Your task is to retype, exactly and with nothing else, every line from the one containing "[YouTube] (602, 292)" to the end of the listing.

----- Extracted information

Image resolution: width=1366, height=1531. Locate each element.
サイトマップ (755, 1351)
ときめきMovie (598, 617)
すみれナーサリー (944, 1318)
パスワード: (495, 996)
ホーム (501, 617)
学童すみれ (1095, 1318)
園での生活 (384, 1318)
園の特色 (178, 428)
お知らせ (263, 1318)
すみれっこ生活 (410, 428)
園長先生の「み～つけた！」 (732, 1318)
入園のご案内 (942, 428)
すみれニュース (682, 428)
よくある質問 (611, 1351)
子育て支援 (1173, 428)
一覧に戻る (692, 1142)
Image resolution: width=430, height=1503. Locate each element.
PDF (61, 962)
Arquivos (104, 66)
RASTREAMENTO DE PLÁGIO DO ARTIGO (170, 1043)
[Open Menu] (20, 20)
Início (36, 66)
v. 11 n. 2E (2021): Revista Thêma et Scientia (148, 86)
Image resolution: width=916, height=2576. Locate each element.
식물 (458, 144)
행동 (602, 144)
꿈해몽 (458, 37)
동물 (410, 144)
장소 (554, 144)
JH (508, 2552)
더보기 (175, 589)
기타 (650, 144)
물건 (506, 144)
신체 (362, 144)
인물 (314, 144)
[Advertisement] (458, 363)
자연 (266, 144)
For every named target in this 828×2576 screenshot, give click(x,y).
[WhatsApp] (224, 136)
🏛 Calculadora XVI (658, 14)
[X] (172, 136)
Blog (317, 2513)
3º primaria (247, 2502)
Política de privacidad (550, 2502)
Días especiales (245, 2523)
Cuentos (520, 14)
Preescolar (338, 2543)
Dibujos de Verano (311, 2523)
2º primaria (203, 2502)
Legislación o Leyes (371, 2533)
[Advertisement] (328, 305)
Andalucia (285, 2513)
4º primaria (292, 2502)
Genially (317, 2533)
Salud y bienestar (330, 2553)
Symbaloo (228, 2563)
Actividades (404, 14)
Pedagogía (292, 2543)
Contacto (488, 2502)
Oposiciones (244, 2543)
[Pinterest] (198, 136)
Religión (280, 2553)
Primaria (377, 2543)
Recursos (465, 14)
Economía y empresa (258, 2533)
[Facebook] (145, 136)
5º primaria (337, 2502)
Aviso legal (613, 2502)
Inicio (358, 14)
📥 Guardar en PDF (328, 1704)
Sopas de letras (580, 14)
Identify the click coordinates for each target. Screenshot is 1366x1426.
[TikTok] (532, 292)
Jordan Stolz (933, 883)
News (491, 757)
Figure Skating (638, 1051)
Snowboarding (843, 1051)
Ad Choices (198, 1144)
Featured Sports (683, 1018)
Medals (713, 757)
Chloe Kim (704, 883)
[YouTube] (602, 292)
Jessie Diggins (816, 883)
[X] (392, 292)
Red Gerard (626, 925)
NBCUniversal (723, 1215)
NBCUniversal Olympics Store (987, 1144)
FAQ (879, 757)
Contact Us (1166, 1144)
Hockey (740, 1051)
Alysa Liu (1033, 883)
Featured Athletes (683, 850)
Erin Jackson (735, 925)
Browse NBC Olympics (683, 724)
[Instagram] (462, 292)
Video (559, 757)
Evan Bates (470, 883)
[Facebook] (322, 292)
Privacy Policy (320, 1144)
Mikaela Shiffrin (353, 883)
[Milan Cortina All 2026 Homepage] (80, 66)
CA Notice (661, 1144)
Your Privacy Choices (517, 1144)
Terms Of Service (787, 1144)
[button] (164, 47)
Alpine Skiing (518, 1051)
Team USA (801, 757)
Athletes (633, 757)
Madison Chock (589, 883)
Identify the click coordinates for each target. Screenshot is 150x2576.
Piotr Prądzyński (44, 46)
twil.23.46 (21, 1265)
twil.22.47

----------

→ Your solution
[YouTube] (602, 292)
Jessie Diggins (816, 883)
[X] (392, 292)
Red Gerard (626, 925)
NBCUniversal (723, 1215)
NBCUniversal Olympics Store (987, 1144)
FAQ (879, 757)
Contact Us (1166, 1144)
Hockey (740, 1051)
Alysa Liu (1033, 883)
Featured Athletes (683, 850)
Erin Jackson (735, 925)
Browse NBC Olympics (683, 724)
[Instagram] (462, 292)
Video (559, 757)
Evan Bates (470, 883)
[Facebook] (322, 292)
Privacy Policy (320, 1144)
Mikaela Shiffrin (353, 883)
[Milan Cortina All 2026 Homepage] (80, 66)
CA Notice (661, 1144)
Your Privacy Choices (517, 1144)
Terms Of Service (787, 1144)
[button] (164, 47)
Alpine Skiing (518, 1051)
Team USA (801, 757)
Athletes (633, 757)
Madison Chock (589, 883)
Identify the click coordinates for each target. Screenshot is 150x2576.
Piotr Prądzyński (44, 46)
twil.23.46 (21, 1265)
twil.22.47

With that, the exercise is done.